One of the things people often fall back on WMI for is system information, particularly information retrieved from the SMBIOS data block. That's usually just fine, since it seldom makes sense for applications to use such information anyway, so WMI admin scripts usually more than suffice.
But some people still want to do this, as unreliable as the SMBIOS info is. So here is an approach that bypasses WMI to get the same information.
The Code
This is a VB6 collection class SmbiosInformation and a small item class SmbiosItem. It requires no 3rd party libraries and makes use of GetSystemFirmwareTable() in Kernel32.dll to retrieve the raw data. Once retrieved it browses (some would say "parses" but we really aren't) the compound structure for data items.
It is important to note that this API entrypoint did not become available until Windows Server 2003 SP1 and Windows XP Professional 64-bit SP3. So effectively none of this applies to pre-Vista versions of Windows, all of which are officially unsupported now anyway.
Limitations, Opportunity
SmbiosInformation is not exhaustive in its browsing and reporting, returning only a subset of the available information.
You could choose to add more items, delete items you do not care about, or change the way some data items are reported. For example the "ChassisType" item is currently reported as a Byte value from 0-127 as stored in the raw data block, but you could translate those to friendly String values instead.
None of this seems very close to "perfect." Depending on the machine you might get various serial number values or you might get an empty String or a String of all 0 characters. You might get "BaseBoardxxxx" items or you might get none of them if the machine doesn't provide them. There is a theoretical way to detect HyperThreading capability, but it fails on some systems, probably because the BIOS is reporting many values according to how it has them set during boot. On some machines the BIOS version comes back as 0.0, which isn't correct.
Lots of String items come back as "To Be Filled By O.E.M." instead of a useful value, others come back as empty Strings.
Some kinds of data can be complex. CPUs are reported by socket, and a given machine may have more than one socket and CPU chip, so SmbiosInformation reports those as sub-collections of data, one per socket. There can be multiple Memory Array entries in the raw data, so SmbiosInformation just sums them.
Helpful References
I found SMBIOS Demystified helpful but really ended up even more confused. It could have been written far better, but the topic really is confusing so I can't fault the author too much. I'm sure not volunteering to do so!
But he did provide a link to System Management BIOS where you can download PDFs of different versions of the actual specs.

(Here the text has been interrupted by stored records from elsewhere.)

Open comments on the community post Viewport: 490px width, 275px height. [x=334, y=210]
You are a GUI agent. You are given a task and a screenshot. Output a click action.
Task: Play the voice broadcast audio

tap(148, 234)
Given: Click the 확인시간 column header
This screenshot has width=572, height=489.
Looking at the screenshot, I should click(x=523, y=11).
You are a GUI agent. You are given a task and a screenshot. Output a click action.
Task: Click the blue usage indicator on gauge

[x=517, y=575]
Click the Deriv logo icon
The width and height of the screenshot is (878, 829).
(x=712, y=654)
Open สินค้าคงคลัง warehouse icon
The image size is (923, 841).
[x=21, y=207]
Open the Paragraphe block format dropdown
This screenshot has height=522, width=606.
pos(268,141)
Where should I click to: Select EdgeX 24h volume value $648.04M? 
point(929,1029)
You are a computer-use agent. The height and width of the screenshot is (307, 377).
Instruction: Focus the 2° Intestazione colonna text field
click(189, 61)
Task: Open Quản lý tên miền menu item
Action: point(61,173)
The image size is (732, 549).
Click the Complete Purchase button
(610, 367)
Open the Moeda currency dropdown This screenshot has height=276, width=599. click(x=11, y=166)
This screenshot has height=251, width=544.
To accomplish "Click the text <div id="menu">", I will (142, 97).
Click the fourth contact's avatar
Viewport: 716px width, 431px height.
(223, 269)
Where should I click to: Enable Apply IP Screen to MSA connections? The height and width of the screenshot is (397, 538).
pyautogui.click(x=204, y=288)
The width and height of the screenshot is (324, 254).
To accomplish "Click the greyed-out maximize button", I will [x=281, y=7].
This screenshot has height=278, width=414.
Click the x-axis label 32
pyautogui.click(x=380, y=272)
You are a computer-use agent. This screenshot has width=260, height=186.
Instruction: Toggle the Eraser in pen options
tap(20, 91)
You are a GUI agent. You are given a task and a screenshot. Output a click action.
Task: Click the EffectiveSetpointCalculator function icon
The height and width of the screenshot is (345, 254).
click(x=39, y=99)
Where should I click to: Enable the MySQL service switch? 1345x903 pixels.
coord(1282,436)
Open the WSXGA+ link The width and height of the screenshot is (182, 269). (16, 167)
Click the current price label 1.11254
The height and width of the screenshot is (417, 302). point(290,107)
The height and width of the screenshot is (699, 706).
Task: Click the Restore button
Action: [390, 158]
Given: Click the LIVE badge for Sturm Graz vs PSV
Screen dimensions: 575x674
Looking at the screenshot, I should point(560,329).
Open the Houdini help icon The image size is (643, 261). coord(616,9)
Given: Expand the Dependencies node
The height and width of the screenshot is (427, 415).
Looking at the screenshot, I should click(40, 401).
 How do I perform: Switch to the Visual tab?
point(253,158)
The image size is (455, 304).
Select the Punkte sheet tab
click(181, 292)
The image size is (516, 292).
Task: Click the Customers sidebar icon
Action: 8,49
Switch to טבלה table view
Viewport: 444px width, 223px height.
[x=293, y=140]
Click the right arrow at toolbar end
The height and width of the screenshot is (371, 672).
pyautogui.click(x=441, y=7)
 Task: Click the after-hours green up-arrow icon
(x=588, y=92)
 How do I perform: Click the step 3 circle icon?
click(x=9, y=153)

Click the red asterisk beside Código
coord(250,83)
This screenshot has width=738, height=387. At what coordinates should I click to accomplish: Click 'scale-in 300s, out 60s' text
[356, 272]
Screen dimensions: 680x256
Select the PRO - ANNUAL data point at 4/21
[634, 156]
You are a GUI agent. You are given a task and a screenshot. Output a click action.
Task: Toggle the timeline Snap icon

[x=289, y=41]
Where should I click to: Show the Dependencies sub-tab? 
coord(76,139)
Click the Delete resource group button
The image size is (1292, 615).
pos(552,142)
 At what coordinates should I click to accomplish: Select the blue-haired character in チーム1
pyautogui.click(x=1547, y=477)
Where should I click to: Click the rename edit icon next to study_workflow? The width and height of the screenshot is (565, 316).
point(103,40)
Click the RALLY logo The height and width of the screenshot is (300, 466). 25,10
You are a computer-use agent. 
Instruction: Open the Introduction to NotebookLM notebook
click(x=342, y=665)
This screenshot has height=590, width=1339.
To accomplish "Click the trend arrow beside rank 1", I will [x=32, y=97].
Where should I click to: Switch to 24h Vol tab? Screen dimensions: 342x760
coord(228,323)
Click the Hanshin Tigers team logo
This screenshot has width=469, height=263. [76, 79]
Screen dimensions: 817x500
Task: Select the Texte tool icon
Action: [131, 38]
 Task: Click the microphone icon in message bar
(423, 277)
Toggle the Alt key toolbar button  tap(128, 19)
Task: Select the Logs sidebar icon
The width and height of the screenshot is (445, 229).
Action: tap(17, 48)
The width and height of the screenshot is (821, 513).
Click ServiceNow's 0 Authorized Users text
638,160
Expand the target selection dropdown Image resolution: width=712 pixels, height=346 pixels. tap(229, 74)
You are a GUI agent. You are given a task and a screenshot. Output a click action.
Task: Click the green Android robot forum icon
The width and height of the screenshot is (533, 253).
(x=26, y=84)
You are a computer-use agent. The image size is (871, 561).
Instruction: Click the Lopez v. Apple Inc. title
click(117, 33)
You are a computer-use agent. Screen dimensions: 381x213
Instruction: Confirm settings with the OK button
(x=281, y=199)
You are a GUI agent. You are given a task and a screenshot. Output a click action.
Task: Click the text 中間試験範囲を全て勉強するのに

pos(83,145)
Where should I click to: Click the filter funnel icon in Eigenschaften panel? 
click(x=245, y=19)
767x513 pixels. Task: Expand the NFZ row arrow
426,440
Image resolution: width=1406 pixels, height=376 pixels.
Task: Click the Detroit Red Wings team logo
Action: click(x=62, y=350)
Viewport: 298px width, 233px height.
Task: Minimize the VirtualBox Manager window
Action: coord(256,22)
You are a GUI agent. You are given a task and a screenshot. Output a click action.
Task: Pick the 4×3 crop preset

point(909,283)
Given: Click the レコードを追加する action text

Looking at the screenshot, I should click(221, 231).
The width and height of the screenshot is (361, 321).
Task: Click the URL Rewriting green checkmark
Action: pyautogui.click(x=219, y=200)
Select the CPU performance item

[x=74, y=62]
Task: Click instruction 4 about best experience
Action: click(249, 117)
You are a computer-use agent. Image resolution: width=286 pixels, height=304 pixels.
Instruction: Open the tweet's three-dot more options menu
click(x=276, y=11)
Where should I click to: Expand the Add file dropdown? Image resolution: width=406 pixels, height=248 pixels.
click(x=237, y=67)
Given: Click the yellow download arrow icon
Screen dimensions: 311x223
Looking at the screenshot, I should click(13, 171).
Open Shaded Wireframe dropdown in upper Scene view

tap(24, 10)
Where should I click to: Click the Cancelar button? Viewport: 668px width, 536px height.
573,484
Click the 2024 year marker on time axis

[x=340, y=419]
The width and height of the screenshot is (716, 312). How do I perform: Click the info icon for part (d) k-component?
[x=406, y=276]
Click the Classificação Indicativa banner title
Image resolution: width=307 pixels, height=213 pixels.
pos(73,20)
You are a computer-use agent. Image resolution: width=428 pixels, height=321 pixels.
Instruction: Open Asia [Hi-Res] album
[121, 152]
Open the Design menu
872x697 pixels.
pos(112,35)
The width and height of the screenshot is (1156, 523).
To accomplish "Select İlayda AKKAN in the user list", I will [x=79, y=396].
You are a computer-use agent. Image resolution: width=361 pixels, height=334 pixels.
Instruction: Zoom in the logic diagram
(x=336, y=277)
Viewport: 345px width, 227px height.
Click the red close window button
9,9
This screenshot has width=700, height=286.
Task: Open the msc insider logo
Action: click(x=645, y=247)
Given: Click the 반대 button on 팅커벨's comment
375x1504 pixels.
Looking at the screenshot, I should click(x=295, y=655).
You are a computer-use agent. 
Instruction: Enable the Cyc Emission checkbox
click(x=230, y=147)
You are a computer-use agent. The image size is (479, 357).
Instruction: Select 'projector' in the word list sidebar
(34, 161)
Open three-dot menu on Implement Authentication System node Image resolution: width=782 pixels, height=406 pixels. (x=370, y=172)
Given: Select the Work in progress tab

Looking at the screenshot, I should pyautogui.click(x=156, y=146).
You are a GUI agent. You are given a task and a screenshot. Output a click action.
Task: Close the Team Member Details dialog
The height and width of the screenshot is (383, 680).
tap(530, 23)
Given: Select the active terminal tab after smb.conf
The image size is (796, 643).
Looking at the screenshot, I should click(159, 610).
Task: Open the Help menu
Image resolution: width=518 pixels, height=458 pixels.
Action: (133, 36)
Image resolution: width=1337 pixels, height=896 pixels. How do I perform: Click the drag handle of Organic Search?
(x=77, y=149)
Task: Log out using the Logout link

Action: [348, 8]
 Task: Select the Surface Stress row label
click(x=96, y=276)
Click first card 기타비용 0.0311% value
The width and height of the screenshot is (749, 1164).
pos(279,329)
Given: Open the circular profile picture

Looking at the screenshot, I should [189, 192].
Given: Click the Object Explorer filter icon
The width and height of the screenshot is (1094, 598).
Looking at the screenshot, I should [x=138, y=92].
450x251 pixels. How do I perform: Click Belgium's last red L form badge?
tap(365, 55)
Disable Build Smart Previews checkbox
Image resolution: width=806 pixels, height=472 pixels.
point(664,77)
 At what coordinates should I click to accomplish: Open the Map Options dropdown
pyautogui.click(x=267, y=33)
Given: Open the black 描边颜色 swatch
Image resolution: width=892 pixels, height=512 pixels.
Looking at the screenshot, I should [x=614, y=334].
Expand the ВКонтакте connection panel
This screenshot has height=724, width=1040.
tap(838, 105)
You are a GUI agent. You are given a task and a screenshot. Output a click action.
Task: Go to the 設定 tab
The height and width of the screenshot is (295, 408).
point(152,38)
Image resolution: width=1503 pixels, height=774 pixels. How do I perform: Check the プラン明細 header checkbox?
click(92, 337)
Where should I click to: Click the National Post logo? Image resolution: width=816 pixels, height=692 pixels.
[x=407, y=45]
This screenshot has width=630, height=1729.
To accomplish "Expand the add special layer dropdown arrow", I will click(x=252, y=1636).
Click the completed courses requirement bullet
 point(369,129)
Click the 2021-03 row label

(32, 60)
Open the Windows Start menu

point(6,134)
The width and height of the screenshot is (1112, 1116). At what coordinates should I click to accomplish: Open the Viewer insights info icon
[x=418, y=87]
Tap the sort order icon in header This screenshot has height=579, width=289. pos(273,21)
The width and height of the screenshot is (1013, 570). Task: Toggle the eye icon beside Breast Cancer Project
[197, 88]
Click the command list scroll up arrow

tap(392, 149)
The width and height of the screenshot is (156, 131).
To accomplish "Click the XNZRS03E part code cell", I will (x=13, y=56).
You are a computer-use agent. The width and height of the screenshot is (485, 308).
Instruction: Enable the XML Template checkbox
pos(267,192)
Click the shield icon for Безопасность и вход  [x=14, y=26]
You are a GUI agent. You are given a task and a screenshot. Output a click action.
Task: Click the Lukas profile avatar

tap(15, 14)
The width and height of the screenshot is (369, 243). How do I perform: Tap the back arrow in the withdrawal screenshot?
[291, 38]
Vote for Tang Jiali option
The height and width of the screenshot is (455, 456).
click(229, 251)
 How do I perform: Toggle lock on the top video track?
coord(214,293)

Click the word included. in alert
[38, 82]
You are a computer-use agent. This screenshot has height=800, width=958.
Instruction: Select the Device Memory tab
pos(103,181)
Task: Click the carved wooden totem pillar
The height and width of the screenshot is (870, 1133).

This is critical information if you want to expand on what the provided code does.
Demo
I have attached a ZIP archive containing these classes and a simple Project1 program that uses them.
The demo gets the information, and then reports results two ways:
- An initial MsgBox presenting a few values retrieved by key (Name).
- A full dump in a sortable ListView, retrieved by enumeration.
Full Dump
Useful?
You be the judge. Results are highly variable from machine to machine that I tested. If it is any comfort, if you can't get it this way you can't get it via WMI either.
Of course WMI covers lots of other things too - such as letting people get remote access to your machine! It is not a safe thing to have running at all, but Windows itself is becoming more and more dependent on it. Even some of the administrative Control Panel applets need the WMI Service running to work now.